課題
「Task: Open the Verification menu item」を含む行から「Click the email」を含む行までを、「magnifier」を「search」に置き換えて修正してください。それ以外は変えず、これらの行だけを示してください。

(データセットの項目)
----------------
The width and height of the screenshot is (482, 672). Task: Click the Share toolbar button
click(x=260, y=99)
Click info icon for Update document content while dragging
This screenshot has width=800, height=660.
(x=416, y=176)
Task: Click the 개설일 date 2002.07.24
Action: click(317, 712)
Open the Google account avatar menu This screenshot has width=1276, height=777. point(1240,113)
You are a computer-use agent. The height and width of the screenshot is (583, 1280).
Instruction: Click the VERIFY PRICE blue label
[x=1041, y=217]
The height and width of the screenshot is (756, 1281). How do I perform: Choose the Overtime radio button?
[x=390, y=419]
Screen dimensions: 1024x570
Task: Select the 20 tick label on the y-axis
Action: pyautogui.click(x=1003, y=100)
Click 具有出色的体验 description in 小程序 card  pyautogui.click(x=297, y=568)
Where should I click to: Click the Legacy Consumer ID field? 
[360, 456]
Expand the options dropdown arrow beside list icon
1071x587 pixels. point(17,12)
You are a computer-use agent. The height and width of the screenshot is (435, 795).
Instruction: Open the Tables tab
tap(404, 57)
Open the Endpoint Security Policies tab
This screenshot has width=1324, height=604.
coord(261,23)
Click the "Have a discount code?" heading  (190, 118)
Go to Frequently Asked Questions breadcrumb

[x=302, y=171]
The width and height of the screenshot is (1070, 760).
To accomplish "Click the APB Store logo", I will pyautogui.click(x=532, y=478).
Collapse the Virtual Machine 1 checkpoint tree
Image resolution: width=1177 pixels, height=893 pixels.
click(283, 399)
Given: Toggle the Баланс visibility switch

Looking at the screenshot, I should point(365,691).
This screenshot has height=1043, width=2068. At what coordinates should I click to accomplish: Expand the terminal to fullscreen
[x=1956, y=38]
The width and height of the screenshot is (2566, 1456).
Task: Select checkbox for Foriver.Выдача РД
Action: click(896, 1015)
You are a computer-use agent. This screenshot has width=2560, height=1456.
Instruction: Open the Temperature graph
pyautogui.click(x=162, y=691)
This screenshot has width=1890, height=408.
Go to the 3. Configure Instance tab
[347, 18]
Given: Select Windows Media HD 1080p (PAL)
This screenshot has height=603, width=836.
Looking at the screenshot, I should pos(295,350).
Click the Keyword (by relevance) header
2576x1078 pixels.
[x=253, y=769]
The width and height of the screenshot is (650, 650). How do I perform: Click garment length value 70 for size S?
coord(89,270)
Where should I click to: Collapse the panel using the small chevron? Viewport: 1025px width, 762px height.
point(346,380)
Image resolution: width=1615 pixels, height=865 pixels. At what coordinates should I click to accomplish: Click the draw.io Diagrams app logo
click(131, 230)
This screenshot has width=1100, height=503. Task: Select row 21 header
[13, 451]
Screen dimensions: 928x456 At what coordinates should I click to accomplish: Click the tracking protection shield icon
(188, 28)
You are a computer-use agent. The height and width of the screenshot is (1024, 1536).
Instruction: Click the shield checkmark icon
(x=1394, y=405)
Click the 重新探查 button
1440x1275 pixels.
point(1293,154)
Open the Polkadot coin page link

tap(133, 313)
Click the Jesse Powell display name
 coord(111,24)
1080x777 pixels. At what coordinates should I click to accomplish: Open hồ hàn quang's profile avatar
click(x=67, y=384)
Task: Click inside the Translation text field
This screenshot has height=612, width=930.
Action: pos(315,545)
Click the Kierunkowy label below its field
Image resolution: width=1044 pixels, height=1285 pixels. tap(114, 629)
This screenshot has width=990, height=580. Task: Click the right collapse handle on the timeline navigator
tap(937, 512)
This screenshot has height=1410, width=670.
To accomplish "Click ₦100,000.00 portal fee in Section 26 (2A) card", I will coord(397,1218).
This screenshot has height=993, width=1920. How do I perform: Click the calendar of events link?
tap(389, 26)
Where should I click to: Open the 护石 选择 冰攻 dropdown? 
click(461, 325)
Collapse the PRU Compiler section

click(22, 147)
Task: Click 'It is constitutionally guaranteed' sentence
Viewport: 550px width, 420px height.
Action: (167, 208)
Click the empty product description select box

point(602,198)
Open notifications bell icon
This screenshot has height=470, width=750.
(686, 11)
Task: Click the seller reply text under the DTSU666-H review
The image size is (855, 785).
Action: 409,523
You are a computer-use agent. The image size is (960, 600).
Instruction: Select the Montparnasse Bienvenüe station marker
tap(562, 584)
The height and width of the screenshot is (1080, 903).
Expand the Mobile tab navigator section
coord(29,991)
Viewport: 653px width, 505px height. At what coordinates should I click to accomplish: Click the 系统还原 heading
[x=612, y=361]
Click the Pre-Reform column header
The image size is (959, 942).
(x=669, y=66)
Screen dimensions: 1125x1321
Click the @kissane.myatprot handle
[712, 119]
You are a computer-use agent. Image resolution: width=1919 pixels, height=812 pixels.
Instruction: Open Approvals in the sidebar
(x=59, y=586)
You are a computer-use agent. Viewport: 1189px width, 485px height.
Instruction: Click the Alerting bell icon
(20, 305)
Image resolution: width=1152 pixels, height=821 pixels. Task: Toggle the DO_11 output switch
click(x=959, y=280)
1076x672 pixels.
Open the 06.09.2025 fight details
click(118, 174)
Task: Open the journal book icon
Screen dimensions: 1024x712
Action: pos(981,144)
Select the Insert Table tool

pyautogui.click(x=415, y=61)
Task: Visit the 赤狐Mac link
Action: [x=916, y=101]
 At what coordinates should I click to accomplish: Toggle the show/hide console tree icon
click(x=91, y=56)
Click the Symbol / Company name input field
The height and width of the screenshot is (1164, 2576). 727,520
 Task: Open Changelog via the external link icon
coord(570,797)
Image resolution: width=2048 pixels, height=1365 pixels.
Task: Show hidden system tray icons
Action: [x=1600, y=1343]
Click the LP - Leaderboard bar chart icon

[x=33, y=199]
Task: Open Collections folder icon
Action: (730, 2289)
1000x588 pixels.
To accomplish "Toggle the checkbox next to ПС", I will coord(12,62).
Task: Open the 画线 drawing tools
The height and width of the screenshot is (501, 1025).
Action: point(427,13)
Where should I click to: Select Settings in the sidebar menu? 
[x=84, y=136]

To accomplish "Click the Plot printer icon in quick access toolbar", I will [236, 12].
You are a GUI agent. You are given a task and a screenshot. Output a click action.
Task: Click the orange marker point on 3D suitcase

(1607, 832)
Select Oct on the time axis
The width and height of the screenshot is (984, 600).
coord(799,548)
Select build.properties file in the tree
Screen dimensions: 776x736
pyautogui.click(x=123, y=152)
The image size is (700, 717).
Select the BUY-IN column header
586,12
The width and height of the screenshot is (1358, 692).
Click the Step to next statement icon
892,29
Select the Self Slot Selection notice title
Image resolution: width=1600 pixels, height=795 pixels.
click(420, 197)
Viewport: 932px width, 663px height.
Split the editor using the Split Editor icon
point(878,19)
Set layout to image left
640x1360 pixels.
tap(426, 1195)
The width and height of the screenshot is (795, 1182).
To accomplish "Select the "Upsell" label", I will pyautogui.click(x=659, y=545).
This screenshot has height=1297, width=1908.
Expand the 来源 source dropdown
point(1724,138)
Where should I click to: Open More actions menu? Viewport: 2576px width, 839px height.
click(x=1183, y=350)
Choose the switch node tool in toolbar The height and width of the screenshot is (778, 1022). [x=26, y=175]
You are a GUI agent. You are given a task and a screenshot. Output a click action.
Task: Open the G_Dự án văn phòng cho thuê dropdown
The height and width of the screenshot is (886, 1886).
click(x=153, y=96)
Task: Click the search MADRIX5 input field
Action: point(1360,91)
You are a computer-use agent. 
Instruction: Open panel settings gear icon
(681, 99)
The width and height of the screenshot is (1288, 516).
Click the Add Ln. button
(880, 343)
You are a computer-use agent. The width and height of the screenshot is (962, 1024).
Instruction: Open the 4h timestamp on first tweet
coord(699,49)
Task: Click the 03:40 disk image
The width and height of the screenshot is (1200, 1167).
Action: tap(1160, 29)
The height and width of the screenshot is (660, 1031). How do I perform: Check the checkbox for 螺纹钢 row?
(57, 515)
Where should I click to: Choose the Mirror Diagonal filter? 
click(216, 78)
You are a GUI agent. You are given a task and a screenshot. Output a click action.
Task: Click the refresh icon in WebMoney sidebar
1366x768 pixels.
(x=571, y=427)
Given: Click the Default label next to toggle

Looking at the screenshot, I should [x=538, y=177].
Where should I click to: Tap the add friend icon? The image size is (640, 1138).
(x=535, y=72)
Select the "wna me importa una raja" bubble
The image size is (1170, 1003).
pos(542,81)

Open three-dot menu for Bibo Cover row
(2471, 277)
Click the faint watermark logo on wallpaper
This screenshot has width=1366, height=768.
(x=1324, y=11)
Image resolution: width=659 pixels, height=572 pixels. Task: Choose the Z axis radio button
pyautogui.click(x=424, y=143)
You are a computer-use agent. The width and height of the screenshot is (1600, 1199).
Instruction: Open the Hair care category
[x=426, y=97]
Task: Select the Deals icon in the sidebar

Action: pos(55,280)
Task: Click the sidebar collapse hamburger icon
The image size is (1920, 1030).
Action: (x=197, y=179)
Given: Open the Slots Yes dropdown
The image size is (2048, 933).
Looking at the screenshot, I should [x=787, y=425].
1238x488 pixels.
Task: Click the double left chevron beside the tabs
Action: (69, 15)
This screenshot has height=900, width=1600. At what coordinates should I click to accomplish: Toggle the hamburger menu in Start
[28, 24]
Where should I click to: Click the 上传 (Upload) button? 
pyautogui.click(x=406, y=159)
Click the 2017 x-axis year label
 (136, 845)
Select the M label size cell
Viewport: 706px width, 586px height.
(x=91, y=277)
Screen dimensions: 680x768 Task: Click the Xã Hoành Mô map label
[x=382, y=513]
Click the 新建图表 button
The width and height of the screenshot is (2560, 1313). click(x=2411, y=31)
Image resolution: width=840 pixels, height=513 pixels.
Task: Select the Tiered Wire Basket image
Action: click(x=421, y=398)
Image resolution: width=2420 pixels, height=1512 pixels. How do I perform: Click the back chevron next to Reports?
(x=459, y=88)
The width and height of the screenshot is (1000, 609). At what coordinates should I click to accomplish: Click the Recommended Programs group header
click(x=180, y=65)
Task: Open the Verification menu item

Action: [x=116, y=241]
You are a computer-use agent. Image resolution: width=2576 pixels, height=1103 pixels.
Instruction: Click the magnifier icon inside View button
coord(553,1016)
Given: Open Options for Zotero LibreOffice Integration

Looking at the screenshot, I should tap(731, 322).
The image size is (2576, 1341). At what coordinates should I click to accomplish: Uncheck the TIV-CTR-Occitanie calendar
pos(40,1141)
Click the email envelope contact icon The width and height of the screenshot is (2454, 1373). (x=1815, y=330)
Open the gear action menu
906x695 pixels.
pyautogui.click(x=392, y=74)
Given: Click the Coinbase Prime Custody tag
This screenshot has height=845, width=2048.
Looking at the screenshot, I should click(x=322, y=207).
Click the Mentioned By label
----------------
解答
Task: Open the Verification menu item

Action: [x=116, y=241]
You are a computer-use agent. Image resolution: width=2576 pixels, height=1103 pixels.
Instruction: Click the search icon inside View button
coord(553,1016)
Given: Open Options for Zotero LibreOffice Integration

Looking at the screenshot, I should tap(731, 322).
The image size is (2576, 1341). At what coordinates should I click to accomplish: Uncheck the TIV-CTR-Occitanie calendar
pos(40,1141)
Click the email envelope contact icon The width and height of the screenshot is (2454, 1373). (x=1815, y=330)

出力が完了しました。